▶ _Arbeitsaufträge_
1/ Nenne alle Jahreszahlen, die im Textabschnitt vorkommen.
2/ Schreib den Textabschnitt neu, beginnend bei den Worten „Die Entwicklung der“ und endend nach „einen Schulraum zu.“. Ersetze dabei „Kapelle“ durch „Kirche“.

▶ _Textabschnitt_

◇ ◇ ◇ ◇ ◇

Die Entwicklung der Gemeinde vollzog sich nach dem Kirchenbau langsam aber stetig weiter. Im Herbst 1859 mietete man ein Schullokal an und stellte einen Lehrer ein, 1869 wurde ein Pfarrhaus erworben. Nach dreijährigen Verhandlungen mit der Stadt erhielt die Gemeinde 1874 ihren eigenen „Totenhof“. Um 1880 hatte die gesamte Gemeinde 350-400 Gemeindeglieder.

 

Anfang des 20. Jahrhunderts entwickelte sich Olsberg zu einem weiteren kirchlichen Mittelpunkt. Eine evangelische Kapelle wurde gebaut, die  gottesdienstliche Versorgung von Brilon aus aufrechterhalten. Außerdem wies die Gemeindevertretung einen Schulraum zu.

Durch den ersten Weltkrieg wurde der diakonische Wille in der Briloner Gemeinde lebendig, Hilfsbedürftige durch Gaben zu unterstützen. Die Inflation nach Kriegsende brachte der Gemeinde schwere Vermögensverluste.

◇ ◇ ◇ ◇ ◇

▶ _Datenzeilen_

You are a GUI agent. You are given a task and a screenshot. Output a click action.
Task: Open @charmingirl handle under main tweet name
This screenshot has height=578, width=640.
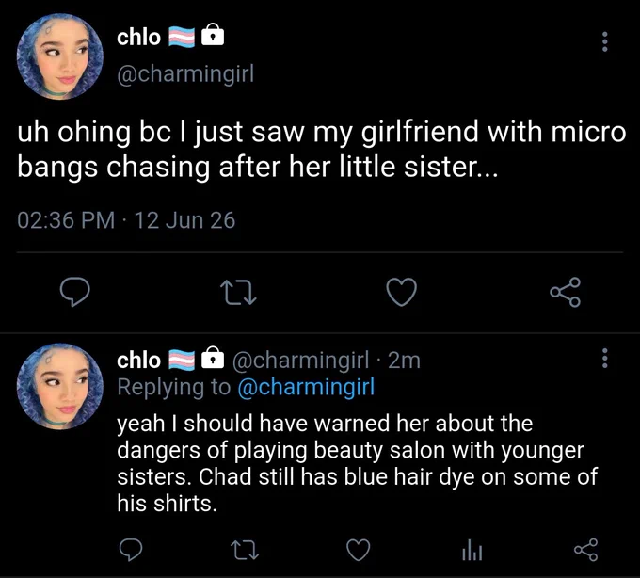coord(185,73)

◇ ◇ ◇ ◇ ◇

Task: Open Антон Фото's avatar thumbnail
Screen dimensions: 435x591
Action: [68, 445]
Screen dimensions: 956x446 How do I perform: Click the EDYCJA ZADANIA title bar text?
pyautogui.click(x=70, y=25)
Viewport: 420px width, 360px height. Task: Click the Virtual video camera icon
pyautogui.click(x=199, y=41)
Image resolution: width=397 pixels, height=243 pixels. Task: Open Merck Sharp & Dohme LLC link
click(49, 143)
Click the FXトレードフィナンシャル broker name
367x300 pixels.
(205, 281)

◇ ◇ ◇ ◇ ◇

▶ _Lösungen_
1/ 1859, 1869, 1874, 1880

2/
Die Entwicklung der Gemeinde vollzog sich nach dem Kirchenbau langsam aber stetig weiter. Im Herbst 1859 mietete man ein Schullokal an und stellte einen Lehrer ein, 1869 wurde ein Pfarrhaus erworben. Nach dreijährigen Verhandlungen mit der Stadt erhielt die Gemeinde 1874 ihren eigenen „Totenhof“. Um 1880 hatte die gesamte Gemeinde 350-400 Gemeindeglieder.

 

Anfang des 20. Jahrhunderts entwickelte sich Olsberg zu einem weiteren kirchlichen Mittelpunkt. Eine evangelische Kirche wurde gebaut, die  gottesdienstliche Versorgung von Brilon aus aufrechterhalten. Außerdem wies die Gemeindevertretung einen Schulraum zu.